WIP + Methods
Matan Mazor, Sungjun Cho
Wednesday, 04 June 2025, 12pm to 1pm
Hybrid via Teams and in the Cowey Room, WIN Annexe
Hosted by Polytimi Frangou, Michiel Cottaar
Join via TeamsModel-based self-simulation in memory reconstruction / Matan Mazor, Tobias Gerstenberg & Sanjay Manohar
Presented by Matan Mazor
Humans hold beliefs not only about the external world and other agents, but also about their own minds. These beliefs about ourselves, our “self-models”, are useful for guiding behaviour and making inferences based on noisy sensory data. One aspect of cognition that critically relies on access to a self-model is memory. When we remember a past episode from our life, we often fill in missing information by relying on schemas, or models, specifying how things usually are. Here, we are interested in the role of one particular schema in such model-based memory reconstruction: a schema of the self. This research project will examine the neural substrates the contribute to the use of a self-schema in remembering our past actions.
DyNeStE: Discrete Representation of Long-Range Brain Network Dynamics via Generative Modelling
Presented by Sungjun Cho
Abstract: Recent studies provide compelling evidence that functional brain networks and their dynamic interactions are reliable proxies for cognition and behaviour. Consequently, accurately estimating these networks from electrophysiological data has become a core challenge in neuroscience. While the Hidden Markov Model (HMM) and deep learning approaches (e.g., Dynamic Network Modes) are widely used, both have limitations: the HMM struggles to capture long-range temporal dependencies, whereas neural networks often encode brain network dynamics in a continuous latent space, compromising the ability to interpret the brain as being in a discrete state at each time point.

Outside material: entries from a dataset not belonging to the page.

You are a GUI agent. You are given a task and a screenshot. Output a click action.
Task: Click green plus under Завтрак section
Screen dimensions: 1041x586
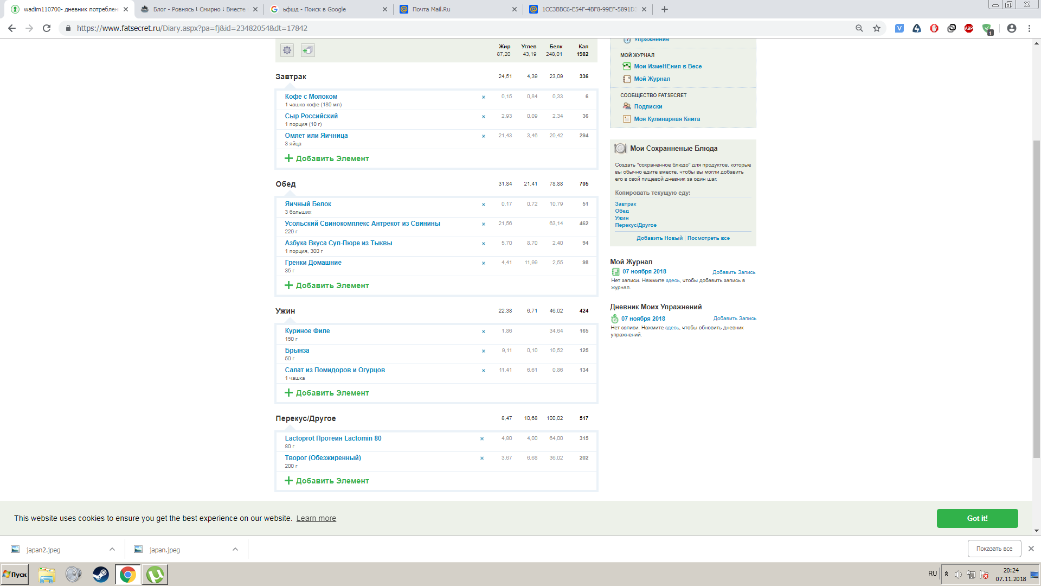point(288,158)
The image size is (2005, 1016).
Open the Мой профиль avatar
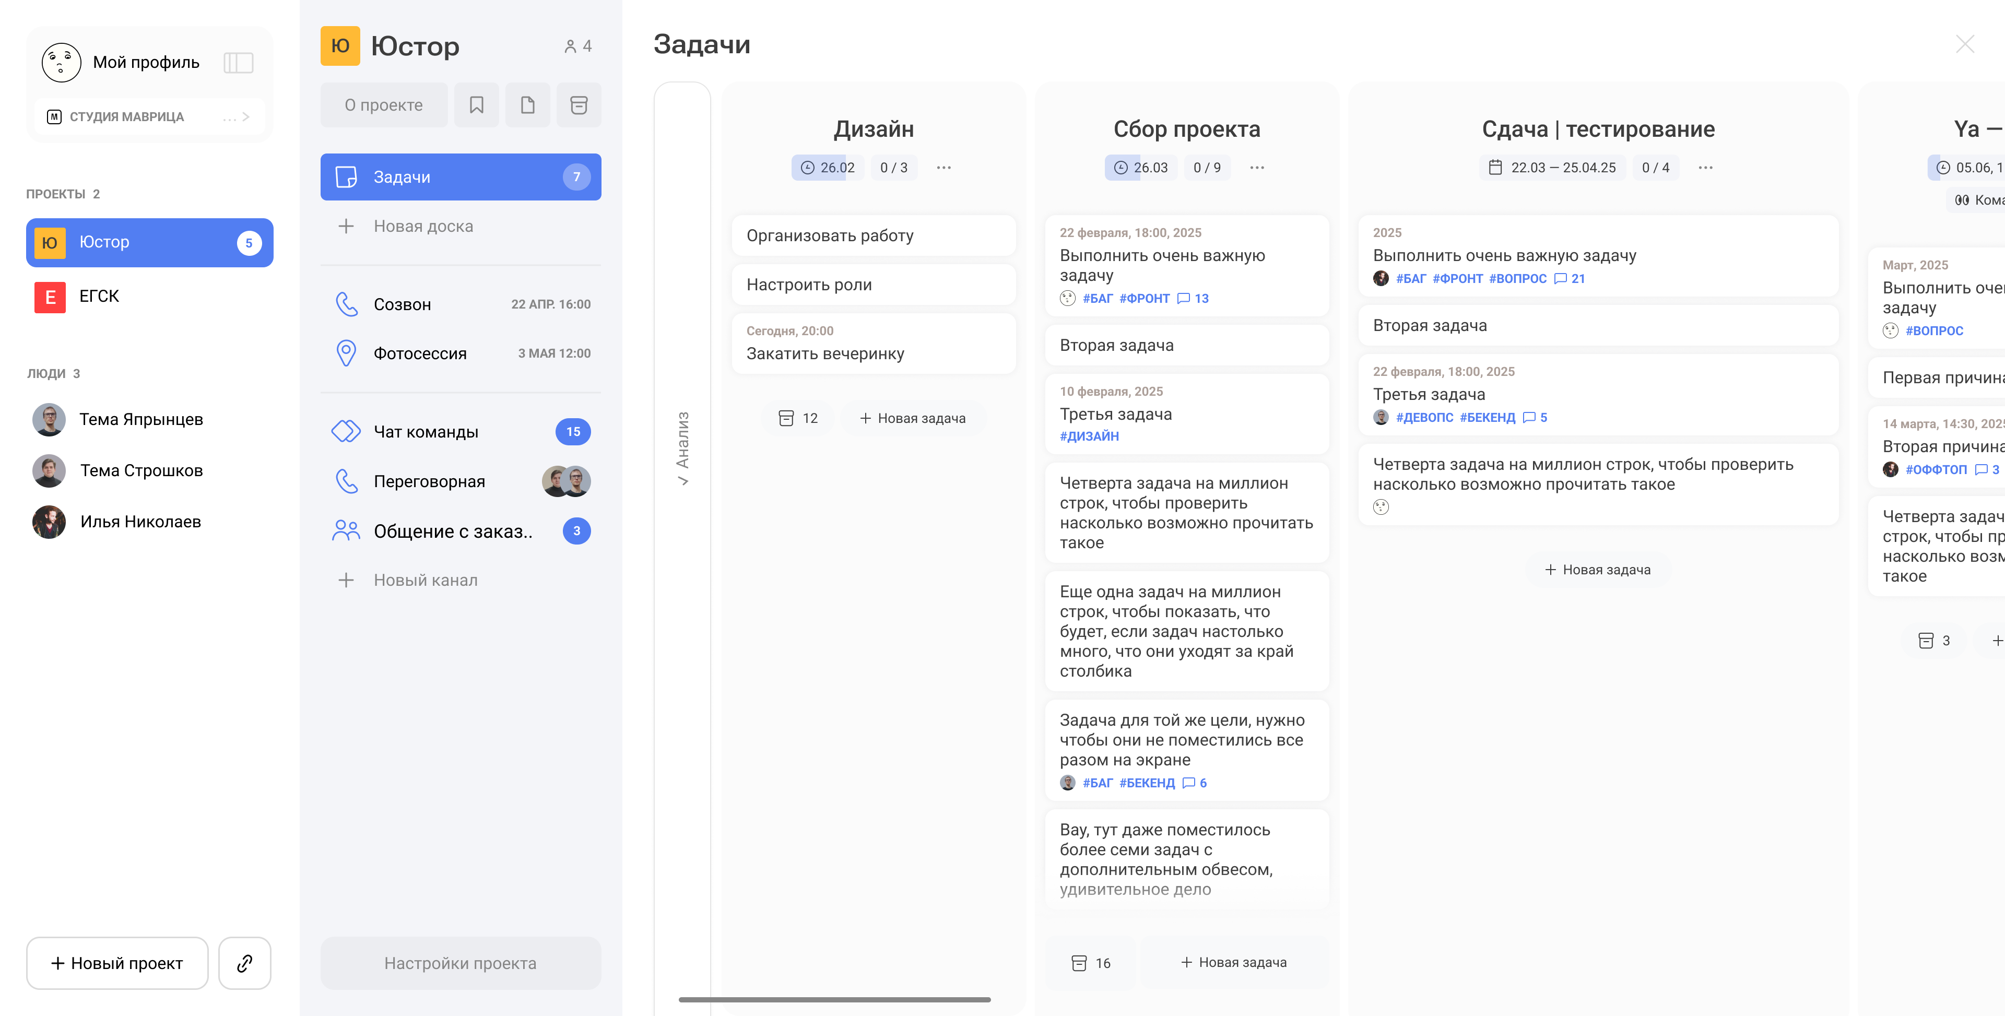(61, 62)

In this talk, I will introduce a novel generative model that learns categorical representations of network dynamics — Dynamic Network States (DyNeStE) — that aims to address these limitations. DyNeStE retains the interpretability of mutually exclusive states while incorporating the ability to model long-range temporal dependencies using recurrent neural networks (LSTMs). Using both simulated and real MEG datasets, I will show that DyNeStE can accurately infer reasonable resting-state networks while successfully capturing long-range dynamics.